**EXERCISES TO COMPLETE**
(a) Extract a passage from the surgical robotics summary: begin at the words "Overcoming Imperfect Kinematics" and stop after the words "varying clinical environments.".
(b) According to the surgical robotics summary, on what physical platform was the sim-to-real deployment carried out?
(c) Continue the surgical robotics summary from the end of its last sentence.

**DOCUMENT TEXT**
Overcoming Imperfect Kinematics in Surgical Robotics through Sim-To-Real Visuomotor Learning
Zhaoxuan Yan, Kaizhong Deng, Zhaoyang Jacopo Hu, George Mylonas, Daniel Elson
AI summary
Problem
Surgical robots suffer from inherent kinematic inaccuracies caused by unreliable internal sensors, which traditional calibration methods struggle to correct across varying clinical environments.
Approach
The authors train a low-level visuomotor controller in simulation using a teacher-student paradigm, where an RL teacher guides an imitation learning student to fuse imperfect proprioceptive data with reliable 2D visual keypoints for real-time error correction.
Key results
- A teacher-student visuomotor policy that compensates for kinematic errors using external visual feedback
- Successful sim-to-real deployment on a physical dVRK platform with competitive tracking performance
- Robust generalization to workspace relocation and varying camera viewpoints
- Validation on a modified peg transfer task demonstrating feasibility for surgical automation
Why it matters
This calibration-free control strategy provides a reliable foundation for advancing autonomous surgical robots and reducing surgeon workload in minimally invasive procedures.

**LISTED RECORDS**
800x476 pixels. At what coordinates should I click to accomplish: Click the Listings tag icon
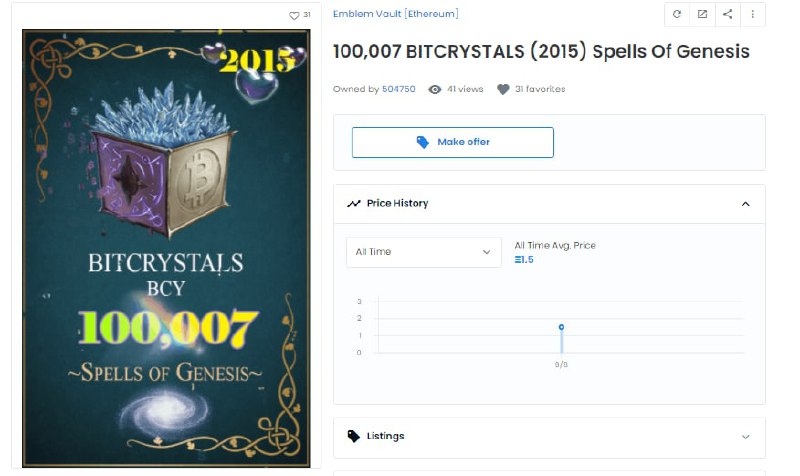coord(354,436)
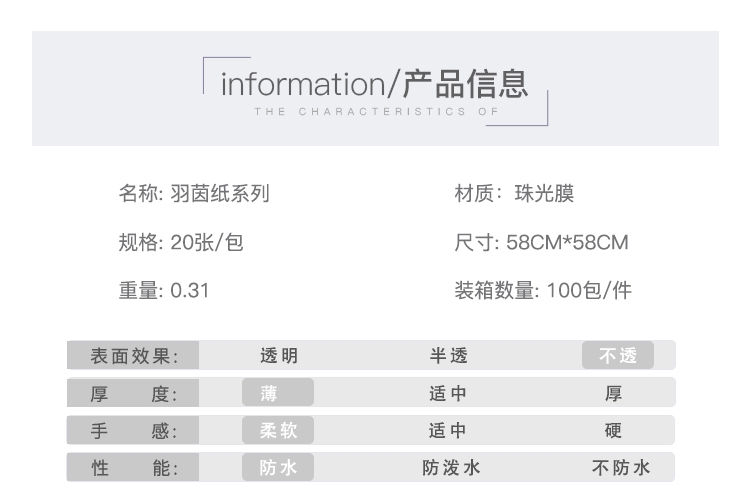Click the 表面效果 row label
This screenshot has width=750, height=504.
pyautogui.click(x=133, y=355)
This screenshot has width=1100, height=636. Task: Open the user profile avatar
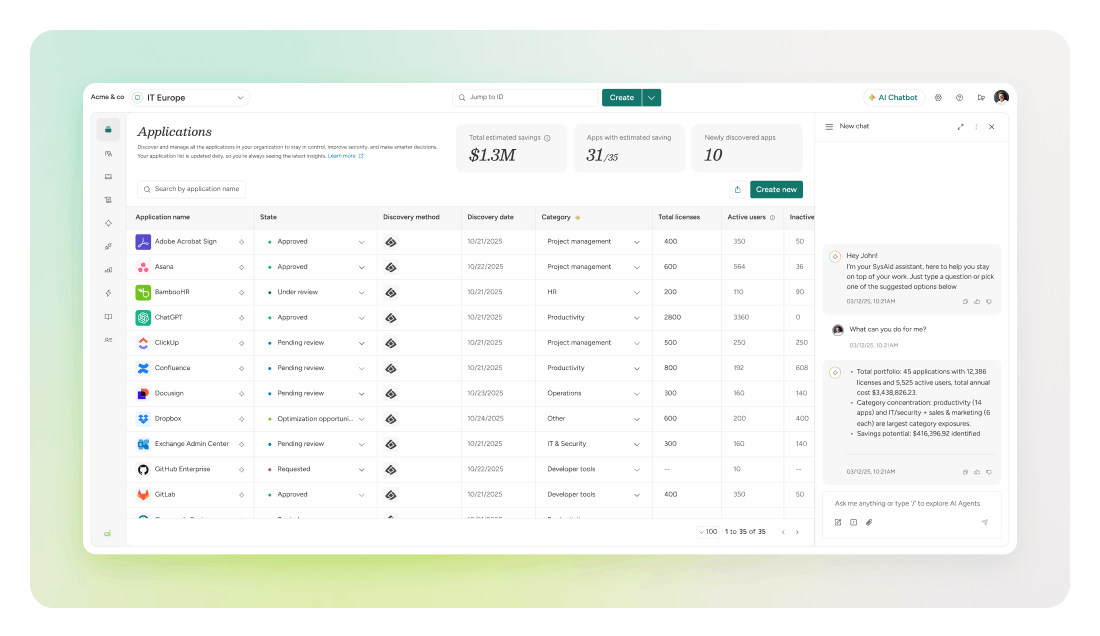pyautogui.click(x=1001, y=97)
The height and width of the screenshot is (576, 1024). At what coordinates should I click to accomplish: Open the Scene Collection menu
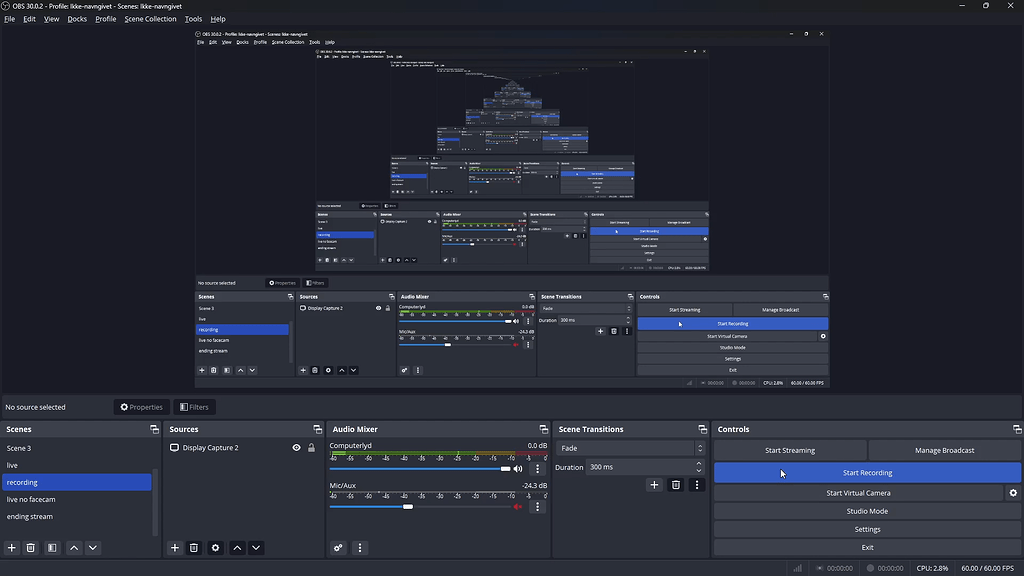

**PER-TASK OUTPUTS**
(a)
Overcoming Imperfect Kinematics in Surgical Robotics through Sim-To-Real Visuomotor Learning
Zhaoxuan Yan, Kaizhong Deng, Zhaoyang Jacopo Hu, George Mylonas, Daniel Elson
AI summary
Problem
Surgical robots suffer from inherent kinematic inaccuracies caused by unreliable internal sensors, which traditional calibration methods struggle to correct across varying clinical environments.

(b) A physical dVRK platform.

(c)
Abstract
Robot-Assisted Surgery is integral to modern minimally invasive procedures, with automation emerging as the next frontier to enhance precision and reduce surgeon fatigue. This evolution is largely impeded by the inherent kinematic inaccuracies of surgical robots, where unreliable in- ternal sensors lead to significant control errors. While previous methods attempted to mitigate these issues through complex model-based calibration, they often suffer from high cost and limited effectiveness. This work utilises a learning-policy to actively compensate for hardware inaccuracies using closed- loop visual feedback that was trained from a teacher-student learning framework. The policy can fuse unreliable internal readings with precise external visual data, allowing it to correct for kinematic errors in real time without needing a perfect physical model. The learned policy was successfully deployed on the da Vinci Research Kit, where experiments validated the fundamental feasibility of using external vision to overcome internal sensor deficits. This research provides a foundational and reliable control methodology, paving the way for more advanced and robust surgical automation.